Takbir Kedua dan Membaca Shalawat: Ucapkan takbir kedua, lalu membaca shalawat kepada Nabi Muhammad SAW, minimal dengan bacaan Allahumma shalli ala Muhammad.
Takbir Ketiga dan Mendoakan Jenazah: Ucapkan takbir ketiga, kemudian membaca doa khusus untuk jenazah dengan memohon ampunan dan rahmat Allah SWT.
Takbir Keempat dan Doa Penutup: Ucapkan takbir keempat, lalu membaca doa untuk jenazah dan kaum muslimin secara umum.
Mengucapkan Salam: Akhiri shalat jenazah dengan mengucapkan salam ke kanan dan ke kiri sebagaimana salam dalam shalat biasa.
Shalat jenazah dilakukan tanpa rukuk dan sujud, hanya dengan berdiri. Dianjurkan untuk melaksanakan shalat jenazah secara berjamaah agar semakin banyak yang mendoakan jenazah.
4. 4. Menguburkan Jenazah di Tempat Peristirahatan Terakhir
Tahap terakhir dalam cara mengurus jenazah adalah menguburkan mayat di tempat pemakaman. Penguburan harus dilakukan dengan cara yang sesuai syariat Islam untuk menghormati jenazah dan menjaga kesuciannya.
Persiapkan Liang Kubur: Gali liang kubur dengan kedalaman minimal dua meter dari permukaan tanah. Bentuk kubur sebaiknya lahad, yaitu dengan membuat galian di sisi bawah menghadap kiblat.
Bawa Jenazah ke Pemakaman: Pikul jenazah dengan keranda menuju tempat pemakaman. Dianjurkan mempercepat langkah dan boleh mengiringinya dengan berdzikir.
Turunkan Jenazah ke Liang Kubur: Turunkan jenazah ke dalam liang kubur dengan hati-hati sambil membaca bismillah dan doa. Posisikan jenazah menghadap kiblat dengan tubuh dimiringkan ke kanan.
Lepas Ikatan Kain Kafan: Lepaskan ikatan tali pada kain kafan jenazah setelah jenazah berada di dalam liang kubur, namun kain kafan tetap membungkus tubuh.
Tutup Liang Lahat: Tutup liang lahat dengan papan atau batu bata untuk melindungi jenazah, kemudian timbun dengan tanah secara perlahan.

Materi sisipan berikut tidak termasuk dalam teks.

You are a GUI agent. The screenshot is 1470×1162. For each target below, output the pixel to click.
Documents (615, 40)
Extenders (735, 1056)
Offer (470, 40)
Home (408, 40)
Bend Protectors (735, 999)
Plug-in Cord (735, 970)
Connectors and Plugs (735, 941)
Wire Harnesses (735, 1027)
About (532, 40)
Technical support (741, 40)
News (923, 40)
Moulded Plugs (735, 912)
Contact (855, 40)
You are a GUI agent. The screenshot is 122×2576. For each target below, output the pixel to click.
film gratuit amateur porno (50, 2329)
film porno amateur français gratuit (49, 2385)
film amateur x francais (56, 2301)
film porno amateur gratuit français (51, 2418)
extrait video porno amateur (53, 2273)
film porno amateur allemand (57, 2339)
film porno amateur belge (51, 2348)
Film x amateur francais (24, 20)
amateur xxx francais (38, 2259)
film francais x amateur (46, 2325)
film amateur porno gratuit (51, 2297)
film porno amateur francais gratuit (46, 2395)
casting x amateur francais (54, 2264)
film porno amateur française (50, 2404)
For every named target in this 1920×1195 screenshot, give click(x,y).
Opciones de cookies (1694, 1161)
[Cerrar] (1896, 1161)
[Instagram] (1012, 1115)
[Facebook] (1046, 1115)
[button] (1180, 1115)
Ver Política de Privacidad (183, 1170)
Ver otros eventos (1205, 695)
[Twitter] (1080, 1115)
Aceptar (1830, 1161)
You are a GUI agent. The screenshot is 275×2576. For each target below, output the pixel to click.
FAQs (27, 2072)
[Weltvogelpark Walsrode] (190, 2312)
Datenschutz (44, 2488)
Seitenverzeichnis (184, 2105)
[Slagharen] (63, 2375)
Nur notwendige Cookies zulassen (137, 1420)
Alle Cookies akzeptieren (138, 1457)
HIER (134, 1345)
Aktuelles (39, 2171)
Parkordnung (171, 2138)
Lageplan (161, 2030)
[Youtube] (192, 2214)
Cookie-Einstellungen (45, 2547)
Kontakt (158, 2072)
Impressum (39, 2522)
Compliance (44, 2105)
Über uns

Ratakan Permukaan Kubur: Ratakan tanah di atas kubur dan boleh meninggikan sedikit sebagai tanda. Hindari membuat bangunan yang berlebihan di atas kubur.
Bacakan Doa dan Talqin: Setelah penguburan selesai, bacakan doa memohon ampunan untuk jenazah dan talqin untuk menuntun ruh jenazah menjawab pertanyaan malaikat.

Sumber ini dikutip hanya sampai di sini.